Seth Green claims Bill Murray dropped him in a rubbish bin aged nine: “I was horrified”
Seth Green has alleged that Bill Murray held him by the ankles and dropped him in a rubbish bin backstage at Saturday Night Live (SNL) when he was nine years old.
Green claims that Murray was so incensed by him sitting on the arm rest of “his chair” backstage and the child’s refusal to move that he “picked me up by my ankles” and dropped him into a trash can outside.
The Austin Powers actor is the latest to accuse Murray of inappropriate behaviour after Geena Davis made claims of a “bad” experience with him while filming 1990’s Quick Change.
Since then, a report confirming that Murray reached a monetary settlement with a female accuser whom he was physically inappropriate with on the set of the currently suspended film Being Mortal has been released, and Rob Schneider has also alleged that Murray “hated” various SNL cast members, specifically Chris Farley and Adam Sandler.
On a recent episode of the Good Mythical Morning YouTube show, Green accused Murray of placing him upside down in a trash can – a move that left him in tears.
“When I was nine years old, I did a spot on Saturday Night Live when Mary Gross was one of the on-the-scene anchor people for the news, and she did a whole thing about what kids think about the Christmas holiday,” Green said, adding that he passed time backstage by watching television. Murray was the host of that particular SNL episode.
“[Murray] saw me sitting on the arm of this chair and made a big fuss about me being in his seat,” Green said. “And I was like, ‘That is absurd. I am sitting on the arm of this couch. There are several lengths of this sofa. Kindly eff off.’ And he was like, ‘That’s my chair.’”
Green said that his mother had suggested he move so that Murray could sit wherever he wanted but Green refused to give up the seat. He recalled saying to Murray: “Are you this much of a jerk? This rude to tell a nine year old to get out of your chair? What is this power play?”

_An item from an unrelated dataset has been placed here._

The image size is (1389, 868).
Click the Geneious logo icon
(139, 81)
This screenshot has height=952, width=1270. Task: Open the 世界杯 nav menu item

“He picked me up by my ankles,” Green continued, “held me upside down…he dangled me over a trash can and he was like, ‘The trash goes in the trash can.’ And I was screaming, and I swung my arms, flailed wildly, full contact with his balls. He dropped me in the trash can, the trash can falls over. I was horrified. I ran away, hid under the table in my dressing room and just cried.”
Variety, which has reported on Green’s claims, says it has reached out to Murray’s representatives for comment.
Green’s allegation follows Davis making her claim about Murray in her new memoir Dying Of Politeness.
In it, she claims that during their first meeting in a hotel suite, Murray greeted her with a massage device that he insisted on using on her, despite her refusing.
Davis also alleges that Murray later tracked her down in her trailer during production and screamed at her for being late, and continued to do so as she hurried to set and when she arrived, witnessed by hundreds of colleagues.
“That was bad,” Davis told The Times. “The way he behaved at the first meeting… I should have walked out of that or profoundly defended myself, in which case I wouldn’t have got the part.
“I could have avoided that treatment if I’d known how to react or what to do during the audition. But, you know, I was so non-confrontational that I just didn’t…”
In April, production on the comedy Being Mortal – roughly half of which had been shot under Disney’s Searchlight Pictures – was suspended. It was reported at the time that Murray would be investigated for his alleged behaviour, however details surrounding the allegation itself were kept under wraps.
That changed slightly in May when Murray himself opened up about the situation. In an interview with CNBC he explained: “I had a difference of opinion with a woman I’m working with. I did something I thought was funny, and it wasn’t taken that way.”
According to this week’s report, which was published on Monday (October 10) by Puck, the incident involved Murray being physically inappropriate with a female staffer on the set of Being Mortal. The woman’s name is withheld for the sake of her privacy, though it’s noted that she was not co-star Keke Palmer, dispelling recent rumours.
It’s said that Murray had been “particularly friendly” with the woman, who was “much younger” than him (Murray was 71 at the time of the alleged incident), and had erroneously read their interactions as flirting.
Murray had reportedly dismissed his actions as being done in jest, however his accuser “interpreted his actions as entirely sexual” and had been “horrified” by the encounter. She reportedly filed a complaint against Murray – as did another staffer on the film’s set, who’d allegedly witnessed the incident.
NME has approached Bill Murray and Searchlight Pictures for comment in light of the report.